Но идея «античного романа», важнейшим стимулом которой явился трактат Эрвина Роде[24], опиравшегося, как и его влиятельный современник Фридрих Ницше, на концепцию «вечного возвращения всех вещей», постоянного повторения исторических и эстетических ситуаций, — это, так сказать, локальная идея, разделяемая только определенной группой теоретиков романа. Так, современный исследователь античной прозы, И. И. Толстой, несмотря на высокую оценку научных заслуг Роде, все же определяет античные прозаические повествования как «особый литературный жанр поздней античности»[25]. И это совершенно верно: античная проза являет собой именно особый, неповторимый жанр, складывающийся в период распада Римской империи и продолжающий свое существование в литературе Византии. Черты этого жанра с достаточной выпуклостью очерчены в многочисленных исследованиях. Он имеет и свою особую теорию, зафиксированную в филологических трактатах ряда византийских писателей. Так, например, известный византийский автор X века, Свида, определяет этот тип произведений термином «drama historikon» (то есть «рассказанная драма»)[26]. Новейшие исследователи постоянно подчеркивали, что форма античной повести неразрывно связана с позднегреческой драмой. «Гелиодор сам указывает на генетическую связь новой комедии и романа»[27], — пишет А. И. Кирпичников. В греческих повестях «широко применялись некоторые наиболее действенные приемы сценического действия»[28]. В «Эфиопике» Гелиодора повсеместно встречается «произносимый монолог, понятный при театральной технике, но плохо обоснованный в романе»[29]. Характерна в этом отношении и специальная работа И. И. Толстого «Трагедия Еврипида «Елена» и начала греческого романа»[30].

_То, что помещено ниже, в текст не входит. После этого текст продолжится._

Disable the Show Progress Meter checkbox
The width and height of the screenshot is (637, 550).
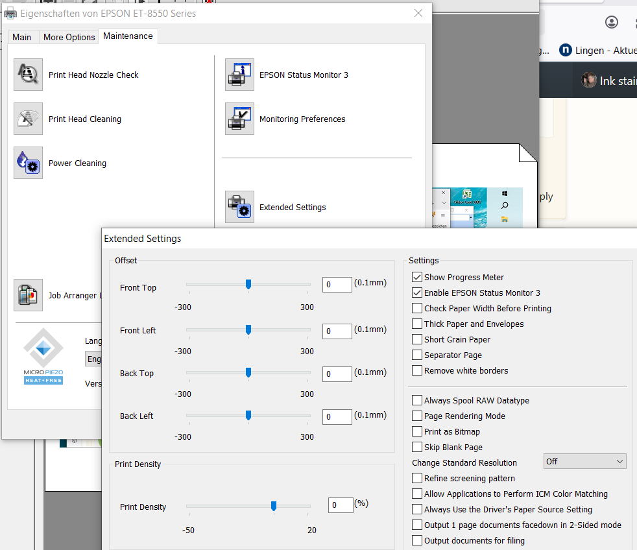(x=417, y=277)
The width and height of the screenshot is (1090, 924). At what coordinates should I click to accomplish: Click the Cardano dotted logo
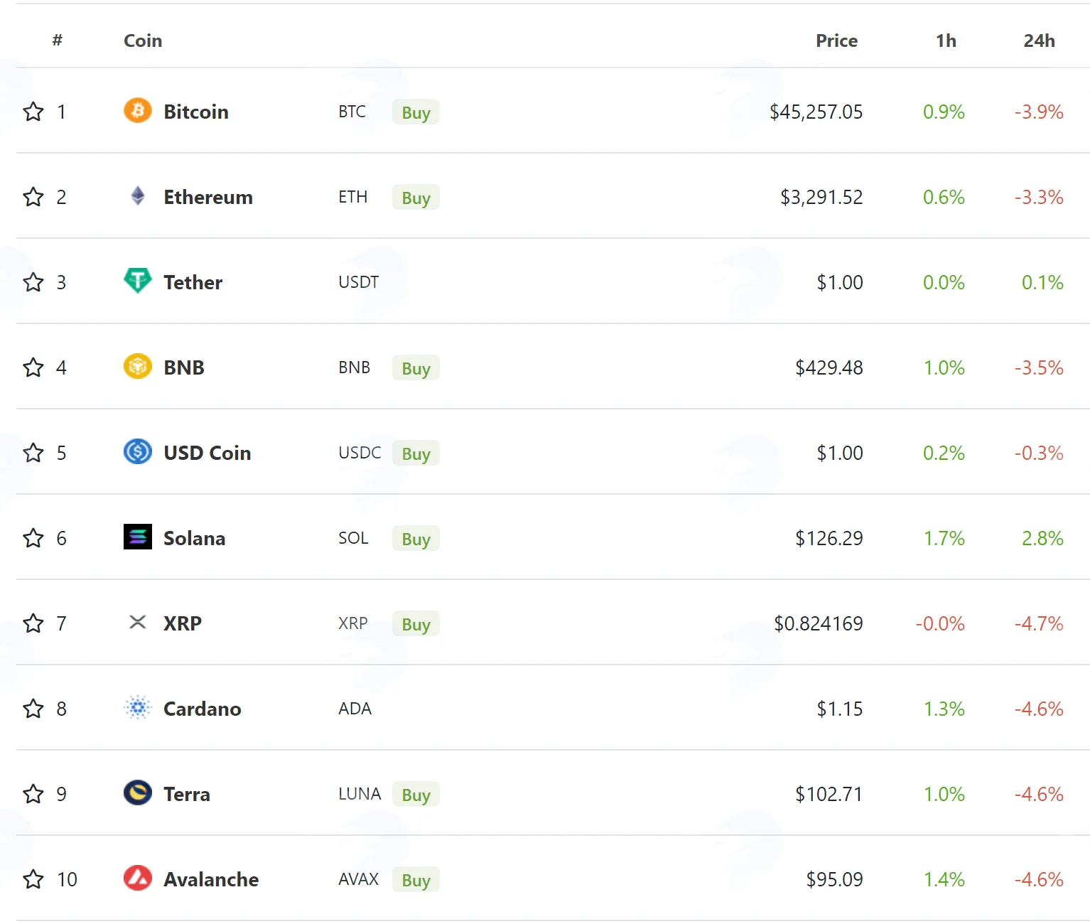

Все это раскрывает своеобразие самого генезиса античной прозы, которая возникает на базе драмы, неизбежно отмирающей в период распада античного мира, когда театр перестает быть общенародным делом. Эта прозаическая трансформация трагедии (или комедии) свидетельствует об упадке, ибо пространные прозаические повествования в условиях отсутствия книгопечатания неизбежно обращены к крайне узкому кружку привилегированных ценителей. Мы как бы присутствуем при умирании литературы — ее жизненная почва сокращается до мельчайшего клочка. Разительный контраст в этом отношении представляет проза эпохи Возрождения, обращенная к самому широкому читателю.

Все это вовсе не означает, что античная проза не имеет никакого отношения к позднейшему развитию романа. Напротив, определенные тенденции в литературе поздней античности (в особенности жанр так называемой менипповой сатиры) в свое время сыграют громадную роль в становлении европейского романа. И об этом мы еще будем подробно говорить в дальнейшем. Однако необходимо строго и последовательно различать две вещи: вопрос о возникновении жанра романа и вопрос о воздействии предшествующих литературных форм на позднейшие.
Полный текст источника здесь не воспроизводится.